Christmas has always held a special place in my heart. Last years Christmas blog, Christmas and my dad , tells of my loss of Christmas spirit. I believe I am still having trouble with this. Add on the fact that we just moved and have no money for anything. Last year my tree was overflowing with presents. This year it is naked. Not a single present under the tree. Christmas just doesn't feel the same this year.
I have very fond childhood memories. My mother putting hay in the living room, setting up a manger scene, and all of us kids getting to sleep in the hay Christmas Eve. Both my mother and father's birthdays are the day before Christmas Eve and Christmas Eve, not to mention I have a brother and an aunt who share a birthday on Christmas Day. Oh, and I can't forget my niece, whose birthday in the 31st. Christmas time has always been special.
With the way things have been this year, plus not having my dad around anymore just makes it hard and I think that is why I am losing my Christmas spirit. I have a post planned for my dad's birthday.
I want to say thanks for all those who left encouraging words on my last post.
Thank you!
I appreciate it a lot.
Hugs to all of you ♥

4 comments:

Sandy said...

I am so sorry...I understand why you just don't have the spirit with everything going on. Your father's spirit with be with you guys for the Holidays.

This year alot of my gifts were handmade just due to the fact money is not the same with me not working anymore. I have to be wiser and that is OK...once in awhile I will splurge but the majority I am very careful. We are crossing our fingers because hubby applied for a new job and we should know more after the Holidays. WE are crossing our fingers so bad because this new job would be the best thing that could ever happen to us.

My In-Laws have been giving handmade gifts for the past three years and I just love what I receive each year. I am looking forward to seeing what I am getting this year. A handmade gift means so much more to me.

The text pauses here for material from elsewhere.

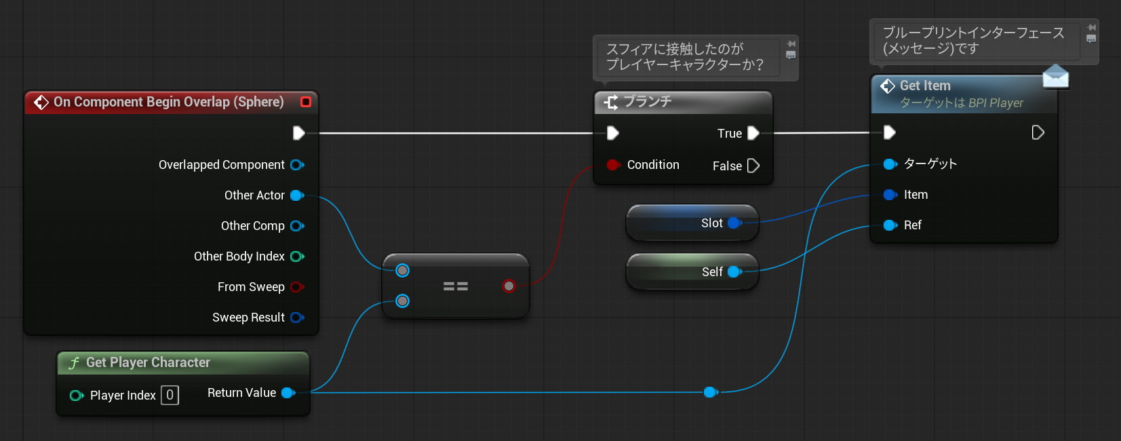Toggle visibility of the Branch comment bubble

791,55

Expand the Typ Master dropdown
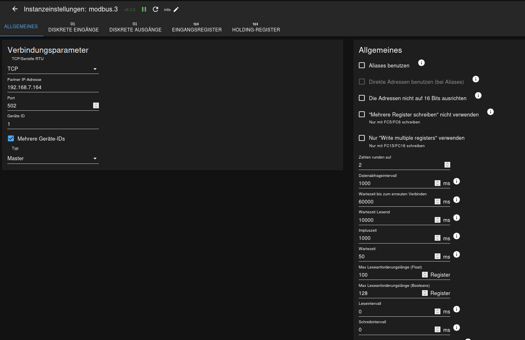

I hope your spirits will lift and try to enjoy such a special time of the year. I will be thinking of you...

Sandy

Becca Watson said...

Sandy- Thank you so much! You are very sweet! I am planning on making cookies to send to my mother and family this year (I'll post about them tomorrow)I am trying to make the best of everything.

Thank you for your kind words!

Lori said...

I believe your Dad is watching over you and he would want you to be happy and "celebrate" his life and love♥

PAT said...

Becca, my heart goes out to you and I do understand why you are feeling this way.

J and I have suffered painful losses at holiday time. It's always a bittersweet time of year. Bet you would not have guessed that! We do have the spirit and stay positive.

It's just been 2 years since we lost our grandson, just at the beginning of the holidays. He only lived a short time after his birth. When I was putting the collage together for today's post, Elijah, who lives in my heart, was very much on my mind.

J's young brother and his father (also young) passed away at holiday time, just two months apart. We truly understand.

As for gifts. We play a game, with our family. We don't exchange gifts. If I can remember,I'll post about the game on next Tuesday's post.

This year is particularly difficult, due to the economy and not knowing what the future holds.
I'll keep you in my thoughts and prayers.